Reading through the MERS press release:

Commercial originators and issuers can save hundreds of dollars in preparing and recording assignments; in cases of cross-collateralized loans, the savings can be in the thousands. Missing interim assignments are eliminated, making the lien release process more efficient for commercial servicers. MERS® Commercial also allows special servicers to foreclose more efficiently by eliminating the problem of missing interim assignments.

“MERS undertook the task of developing this product with the endorsement of the Mortgage Bankers Association of America and the Commercial Mortgage Securities Association,” said R.K. Arnold, President & CEO of MERS. “It was mainly driven by a need in the commercial marketplace for a simpler loan process, elimination of paperwork and cost-savings.”

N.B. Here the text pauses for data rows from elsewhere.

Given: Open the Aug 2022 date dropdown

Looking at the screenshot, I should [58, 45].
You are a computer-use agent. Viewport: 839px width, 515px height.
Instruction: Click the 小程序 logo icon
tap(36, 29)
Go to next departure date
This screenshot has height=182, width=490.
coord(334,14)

The first MERS® Commercial loan closed on July 10, 2003 by Bank of America for approximately $300 million. It was collateralized by over 40 properties in over 20 states.

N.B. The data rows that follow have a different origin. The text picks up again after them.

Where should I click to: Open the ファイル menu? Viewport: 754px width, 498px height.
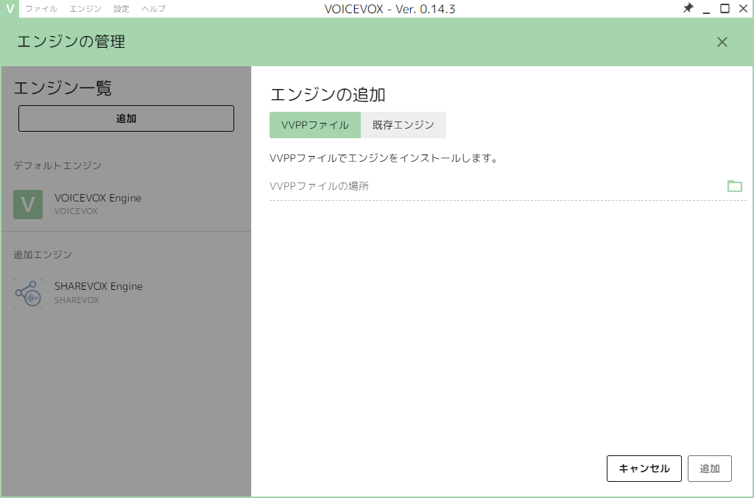click(43, 9)
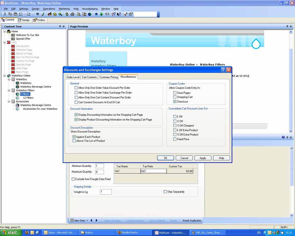Enable Allow Only One Order Value Discount Per Order

[x=76, y=88]
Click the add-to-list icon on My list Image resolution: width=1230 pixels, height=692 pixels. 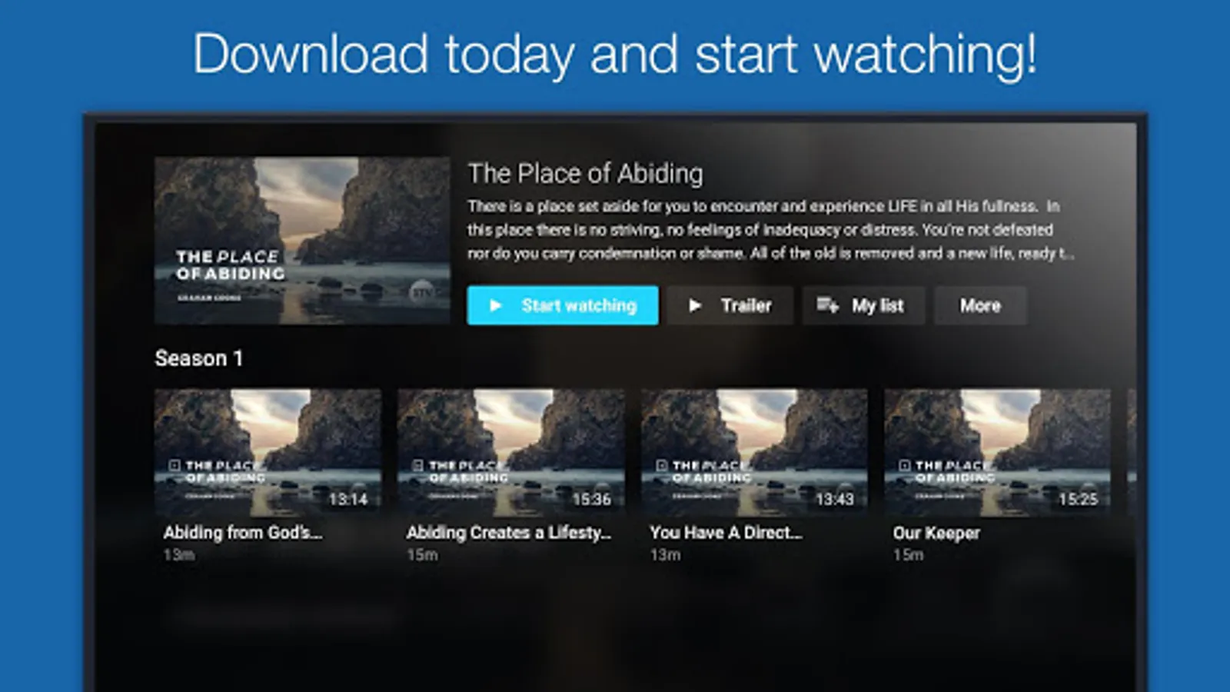(827, 305)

MERS® Commercial allowed us to more easily originate this complex loan for Bank of America,” said Joe Forte, senior partner at Dechert LLP. “The MERS team was exceptionally responsive to our inquiries. Within 24 hours, they answered all our questions and gave us all the information we needed to close the deal. I believe that the use of MERS® Commercial will quickly become the standard in CMBS transactions.”

We are excited about the value that MERS® Commercial brings to the commercial lending industry,” said Janice Smith, head of CMBS conduit operations for Banc of America Securities. “This product addresses the longstanding industry problem involving missing or improperly recorded assignments, while also substantially streamlining the overall loan transfer process. We believe that MERS® Commercial will play an important role in helping the CMBS market maintain its liquidity by making loan transfers simple and efficient.”

MERS® Commercial for the CMBS marketplace is designed especially for use by issuers, master servicers, custodians, originators and special servicers. It is easily accessed through the Internet, through a secure, password-protected web-based interface. It supports loan structures with multiple promissory notes and multiple properties in the collateral structure, and provides a method to identify how many security instruments and UCC documents were present at the time of loan closing.

MERS® Commercial streamlines the final certification process,” said Dan McLaughlin, Executive Vice President, Product Division, for MERS. “It reduces the risk that a lender will have to repurchase a loan.”

MERS® Commercial has been jointly funded by Banc of America Securities, Bear Stearns, GE Capital Real Estate, GMAC Commercial, John Hancock and Wells Fargo.

“It is important for the success of this effort that the industry’s critical players are involved and committed,” said Carson Mullen, Executive Vice President, MERS Customer Division. “They have given their financial support from the outset, as well as their participation in the development of the final product.”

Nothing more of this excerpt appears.